**YOUR INSTRUCTIONS**
Convert the entries below into a Markdown table with the columns Row and Line. Number each non-blank line in Row, put its text in Line, and omit the blank lines.

....

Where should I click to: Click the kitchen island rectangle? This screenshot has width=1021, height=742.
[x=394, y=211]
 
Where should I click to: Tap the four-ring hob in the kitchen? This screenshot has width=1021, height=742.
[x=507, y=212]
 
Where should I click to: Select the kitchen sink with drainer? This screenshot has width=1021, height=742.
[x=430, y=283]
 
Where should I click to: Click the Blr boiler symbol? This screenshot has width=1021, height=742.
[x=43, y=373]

....

**SOLVED PROBLEM**
| Row | Line |
|---|---|
| 1 | Where should I click to: Click the kitchen island rectangle? This screenshot has width=1021, height=742. |
| 2 | [x=394, y=211] |
| 3 | Where should I click to: Tap the four-ring hob in the kitchen? This screenshot has width=1021, height=742. |
| 4 | [x=507, y=212] |
| 5 | Where should I click to: Select the kitchen sink with drainer? This screenshot has width=1021, height=742. |
| 6 | [x=430, y=283] |
| 7 | Where should I click to: Click the Blr boiler symbol? This screenshot has width=1021, height=742. |
| 8 | [x=43, y=373] |